My dad said to my mom, "I'm done with you, I'm going to date this pillow. I'm naming it Sophia!" My mom says, "You could do better." My dad says, "Stop it you don't even know her!" My mom goes, "I was talking to Sophia."
I've decided that throughout the time period starting with Thanksgiving, continuing on to Christmas and ending on New Years Day, the term 'Calories" regarding all food shall be referred to as "Deliciousness Points."
I don't blame Trump for speaking via Twitter. Far better to speak directly to the people than through a biased media who twists his every word.
Why go to all the holiday expense of visiting relatives in another state when you can stay at home and set yourself on fire for free?
Of all the martial arts, Karaoke inflicts the most pain.
I ordered a genuine leather living room set from IKEA. They sent two cows, some logs and a book of instructions.
I just realized the most exciting part of playing Monopoly is picking the token.

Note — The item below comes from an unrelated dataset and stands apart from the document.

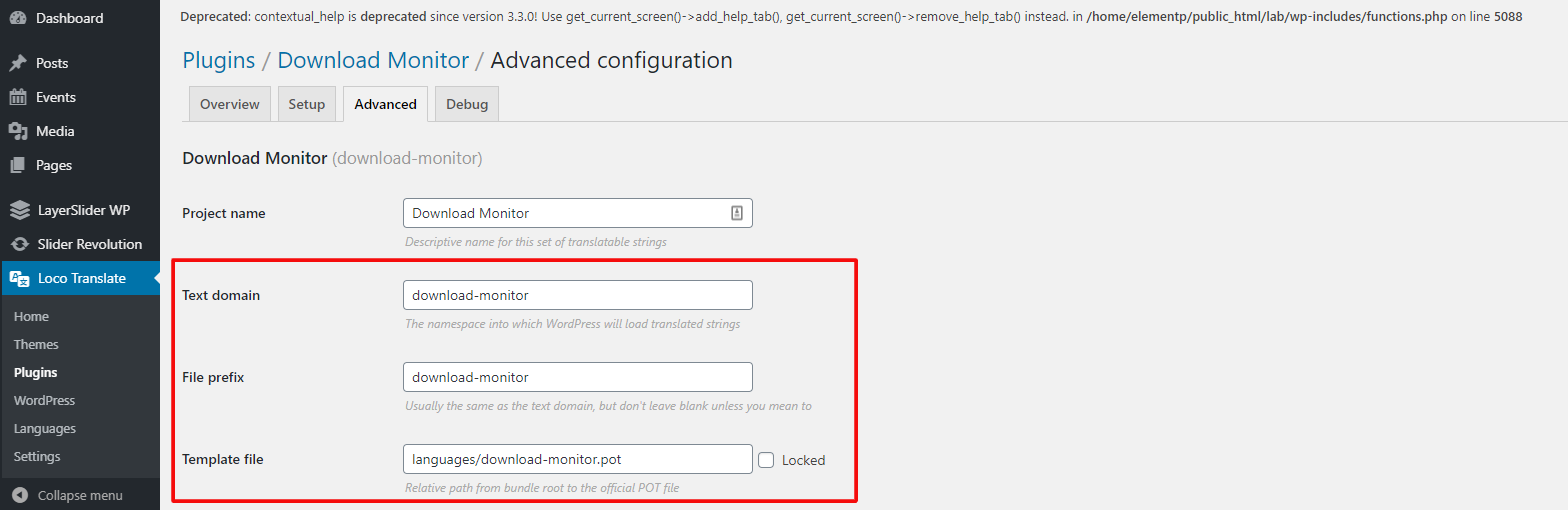Click the Template file path field
Viewport: 1568px width, 510px height.
[577, 459]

With winter less than a week away, I've come to the vivid realization that, as human beings, we've been shortchanged by nature. How come we don't get to hibernate?
I overheard two people at work talking something about removing stubborn fat. Look, I know I could stand to lose a few pounds, but that's no reason to call me that name and try to get me fired.
I'm a proud member of the LGBT community: Liquor, Girls, Baseball and Tacos.
Tomorrow is the official Electoral College vote. Or as it will be more popularly known: "The Day Hillary Lost The Election For The Third Time."
Dear Lord, Please use thy healing powers to see over Aleppo. And Lord, while you're at it, please check on his brothers; Groucho, Harpo and Chico as well. Amen.
I recorded my hair this morning, tonight I'm watching the highlights.